Myeloid cells have a crucial role in the development, progression, metastasis, and resistance mechanisms of breast cancer. The study comprises two primary objectives: i. to investigate the systemic effects of myeloid cells in the tumor microenvironment and different organs, depending on time during breast cancer. ii. to examine the distribution of myeloid cells in tumor and metastatic lung tissues, as well as the changes in microenvironment dynamics induced by chemotherapy in the development of breast cancer based on P-gp expression.
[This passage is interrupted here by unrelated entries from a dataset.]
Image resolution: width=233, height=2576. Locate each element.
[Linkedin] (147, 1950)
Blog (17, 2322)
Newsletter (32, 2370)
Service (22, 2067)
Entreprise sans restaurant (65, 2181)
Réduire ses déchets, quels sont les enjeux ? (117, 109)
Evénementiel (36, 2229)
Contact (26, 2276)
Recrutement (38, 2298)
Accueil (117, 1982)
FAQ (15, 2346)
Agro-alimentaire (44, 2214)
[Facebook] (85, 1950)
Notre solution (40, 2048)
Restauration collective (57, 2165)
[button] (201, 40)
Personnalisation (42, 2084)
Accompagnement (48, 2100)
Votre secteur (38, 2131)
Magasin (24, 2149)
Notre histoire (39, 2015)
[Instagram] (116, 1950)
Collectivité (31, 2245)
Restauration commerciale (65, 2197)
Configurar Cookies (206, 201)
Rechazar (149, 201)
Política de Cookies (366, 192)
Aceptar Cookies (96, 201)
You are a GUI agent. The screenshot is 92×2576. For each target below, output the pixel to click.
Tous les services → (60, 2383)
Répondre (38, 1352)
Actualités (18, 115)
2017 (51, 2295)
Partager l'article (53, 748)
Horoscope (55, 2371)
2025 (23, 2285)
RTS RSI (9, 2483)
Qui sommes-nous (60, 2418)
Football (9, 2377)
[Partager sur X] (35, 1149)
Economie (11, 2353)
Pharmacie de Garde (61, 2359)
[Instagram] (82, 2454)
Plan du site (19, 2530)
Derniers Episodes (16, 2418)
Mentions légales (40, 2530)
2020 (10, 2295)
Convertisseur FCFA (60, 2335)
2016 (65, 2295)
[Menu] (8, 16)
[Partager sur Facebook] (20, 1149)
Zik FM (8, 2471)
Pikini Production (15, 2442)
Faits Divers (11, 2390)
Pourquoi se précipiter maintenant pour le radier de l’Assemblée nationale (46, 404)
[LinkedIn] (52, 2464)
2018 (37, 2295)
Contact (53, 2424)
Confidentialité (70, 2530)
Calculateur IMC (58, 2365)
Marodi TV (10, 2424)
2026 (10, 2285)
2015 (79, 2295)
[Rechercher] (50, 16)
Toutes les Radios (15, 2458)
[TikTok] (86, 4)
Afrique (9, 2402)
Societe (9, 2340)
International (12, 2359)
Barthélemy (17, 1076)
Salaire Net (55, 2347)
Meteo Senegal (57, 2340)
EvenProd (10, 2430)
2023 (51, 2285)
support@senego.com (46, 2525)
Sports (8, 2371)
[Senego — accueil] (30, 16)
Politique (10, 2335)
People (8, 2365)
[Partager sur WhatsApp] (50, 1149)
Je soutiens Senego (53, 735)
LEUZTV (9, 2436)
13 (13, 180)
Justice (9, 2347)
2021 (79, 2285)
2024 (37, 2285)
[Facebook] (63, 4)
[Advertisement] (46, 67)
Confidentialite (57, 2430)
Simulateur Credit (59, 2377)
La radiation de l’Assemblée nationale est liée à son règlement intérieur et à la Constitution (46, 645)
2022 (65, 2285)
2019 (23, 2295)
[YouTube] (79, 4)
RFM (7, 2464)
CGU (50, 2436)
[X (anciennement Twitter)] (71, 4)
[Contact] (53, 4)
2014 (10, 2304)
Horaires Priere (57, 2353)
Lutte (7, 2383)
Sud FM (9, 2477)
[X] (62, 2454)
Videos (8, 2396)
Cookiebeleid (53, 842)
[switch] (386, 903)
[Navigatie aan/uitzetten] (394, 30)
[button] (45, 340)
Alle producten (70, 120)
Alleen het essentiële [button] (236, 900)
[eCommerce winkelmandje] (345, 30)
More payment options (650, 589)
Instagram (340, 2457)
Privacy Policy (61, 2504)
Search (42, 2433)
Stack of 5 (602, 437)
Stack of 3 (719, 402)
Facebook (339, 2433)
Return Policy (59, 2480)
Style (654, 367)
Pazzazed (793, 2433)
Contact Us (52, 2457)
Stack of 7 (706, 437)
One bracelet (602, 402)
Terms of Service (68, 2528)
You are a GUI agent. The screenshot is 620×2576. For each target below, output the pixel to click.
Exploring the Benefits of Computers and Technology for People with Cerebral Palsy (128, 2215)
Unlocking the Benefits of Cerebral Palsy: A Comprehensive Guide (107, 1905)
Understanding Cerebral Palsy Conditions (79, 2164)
Upon evaluating the infiltration of myeloid cells in the tumor tissue depending on time, it was observed that macrophage populations were the most important population at all phases. FRβ expression in CD206+ macrophages, which promote immune suppression, significantly increased in the later phase. In the EMT6/AR1 tumor model, CD206+FRβ+ macrophages significantly increased in the early phase of tumor development compared to the EMT6 model. In the late stage, it is observed that CD206+FRβ+ macrophages decreased. In groups administered early-stage chemotherapy, an increase in CD206+FRβ+ macrophages in the tumor was observed in the DOX treatment groups compared to other treatment groups, regardless of the tumor model. The number of alveolar macrophages in the lung tissue was dramatically decreased. In groups treated late chemotherapy, monocyte infiltration the lung decreased in the EMT6 model compared to the control group, whereas it increased in the EMT6/AR1 model. Regardless of the chemotherapy application, the difference in monocyte infiltration in tumor models with different P-gp expressions was found to be significant.